Instant Stuffed Idli-Stuffed Idli Varieties Recipes

Instant Stuffed Idli – Stuffed Idli Varieties Recipes

Stuffed Idli Varieties Recipes are instant stuffed masala idli recipe -idli with vegetables-vegetable idli for babies,paneer stuffed idli,egg stuffed idli,cheese stuffed idli,keema stuffed idli,Stuffed Idli Ke Pakode Recipe.

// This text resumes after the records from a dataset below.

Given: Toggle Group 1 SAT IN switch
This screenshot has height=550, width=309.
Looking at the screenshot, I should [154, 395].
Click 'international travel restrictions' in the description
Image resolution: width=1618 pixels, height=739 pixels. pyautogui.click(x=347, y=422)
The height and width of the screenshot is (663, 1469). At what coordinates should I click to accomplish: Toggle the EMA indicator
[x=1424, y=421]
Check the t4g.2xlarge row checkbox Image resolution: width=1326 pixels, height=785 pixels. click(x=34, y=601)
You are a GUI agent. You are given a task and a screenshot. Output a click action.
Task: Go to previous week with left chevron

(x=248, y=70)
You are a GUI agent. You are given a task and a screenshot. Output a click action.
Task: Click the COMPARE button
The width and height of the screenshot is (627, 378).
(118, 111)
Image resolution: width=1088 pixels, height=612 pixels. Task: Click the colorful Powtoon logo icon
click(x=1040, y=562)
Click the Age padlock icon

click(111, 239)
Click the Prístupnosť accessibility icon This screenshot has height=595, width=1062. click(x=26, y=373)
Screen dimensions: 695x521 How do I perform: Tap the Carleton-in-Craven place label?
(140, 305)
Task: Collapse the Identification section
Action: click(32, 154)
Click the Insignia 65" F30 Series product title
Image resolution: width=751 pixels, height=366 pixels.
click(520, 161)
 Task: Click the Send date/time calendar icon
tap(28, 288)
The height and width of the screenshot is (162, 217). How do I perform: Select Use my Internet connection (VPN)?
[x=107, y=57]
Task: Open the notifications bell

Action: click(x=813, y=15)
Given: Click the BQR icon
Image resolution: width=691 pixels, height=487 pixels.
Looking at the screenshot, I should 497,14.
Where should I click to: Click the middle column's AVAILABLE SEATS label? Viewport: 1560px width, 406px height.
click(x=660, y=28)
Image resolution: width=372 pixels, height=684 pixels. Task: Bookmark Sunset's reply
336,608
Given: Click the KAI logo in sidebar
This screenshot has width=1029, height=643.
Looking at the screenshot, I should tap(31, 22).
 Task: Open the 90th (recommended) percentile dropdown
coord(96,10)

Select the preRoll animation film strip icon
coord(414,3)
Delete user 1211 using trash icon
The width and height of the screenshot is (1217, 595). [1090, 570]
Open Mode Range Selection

Instant Stuffed Masala Idli Recipe -Idli With Vegetables-Vegetable Idli For Babies:

Instant Stuffed Idli-Stuffed Idli Varieties Recipes
Instant Stuffed Idli-Stuffed Idli Varieties Recipes

How to Make Idli :

Cuisine: Indian ,South Indian
Preparation time: 40 mins
Cooking time: 20 mins
Serve: 3 to 4
Level of cooking: Easy
Taste: Eat with chutney
Category: Vegetarian Recipe


Idli batter (Normal Idli Batter or Make Instant Idli Batter check here)– as required

For vegetable stuffing:

onion – 1 finely chopped
potato – 1 finely chopped
carrot – 1 small grated
beans – 10 – 12 finely chopped
turmeric powder – 1/4 teaspoon
red chili powder – 1 teaspoon
coriander powder – 1 tablespoon
green chili – 1 finely chopped
1 tsp ginger garlic paste
salt – to taste

For seasoning:

mustard seeds – 1 teaspoon
urad dal – 1 teaspoon
chana dal – 1 teaspoon
few curry leaves
A pinch hing (or asafoetida powder )
1 tablespoon oil

For idli batter or you can use normal idli batter:

1 cup roasted rava/semolina/bombay rava
1 cup curd or yoghurt
salt to taste
½ tsp baking soda optional
water as required


potato stuffing steps:

boil the potatoes and keep it aside.heat oil in a pan, crackle mustard seeds, jeera, curry leaves and add ginger garlic paste or chopped ginger – garlic and mix well.add chopped chillies and chopped onions and fry until they turn pinkish in color.once the onions have changed the color, add turmeric and mix it properly.add chopped coriander leaves to it and mix properly. the masala will be hot so allow them to cool little.make small balls out of the mixture and flatten them as a patties and keep aside.


vegetable stuffing:

In a pan, heat oil, add mustard seeds. When it sputters, add urad dal, channa dal, curry leaves and hing. wait for some time till the dal changes colour.Now add chopped onions, green chillies and saute it till they become golden brown in colour.Now add turmeric powder, red chilli powder and coriander powder. Saute till the raw smell goes off.Now add chopped potatoes, beans and carrots in the order. Saute them well, Add 1/4 glass of water, leave the vegetables to get cooked, keeping the pan covered with a lid in low flame.Once the vegetables are cooked well and the entire moisture is gone, turn off the stove and allow it to cool.


Using steamer:

Grease idli mould with oil. Then add 1 tbsp of vegetable stuffing/potato stuffing on top of it. Now add a tablespoon of batter again on top. Make sure that everything is totally covered.Pour idli batter in the holes. Place in a steamer, and cook for 15-20 minutes. Remove from heat. Leave to cool down slightly. Open steamer, and remove idli from the moulds. Repeat with the rest of the batter.

Using rice cooker: 

Grease idli mould with oil.Then add 1 tbsp of vegetable stuffing on top of it. Now add a tablespoon of batter again on top. Make sure that everything is totally covered. Pour idli batter in the holes.Pour some water(approximately 2 cups) in rice cooker squeeze 2 to 3 drops of lime juice.Place the idli moulds in rice cooker,Cook for 20 minutes and remove outside,serve hot with chutney.

Using Microwave:

Apply oil on the microwave idli container and Then add 1 tbsp of vegetable stuffing on top of it. Now add a tablespoon of batter again on top. Make sure that everything is totally covered.pour idli batter into the moulds.Set the microwave for 3 minutes on medium power.When the idlis are prepared, with a help of a knife/Spoon,remove them from the microwave idli container and transfer in a serving bowl,serve hot with chutney.


  • You can serve these idlis to babies also.
  • The instant stuffed idli batter consistency is very important. it should not be too thick nor too runny.
  • Be careful while stuffing the idli’s. stuffing should be thick and small sized so that it doesn’t come out of idlis.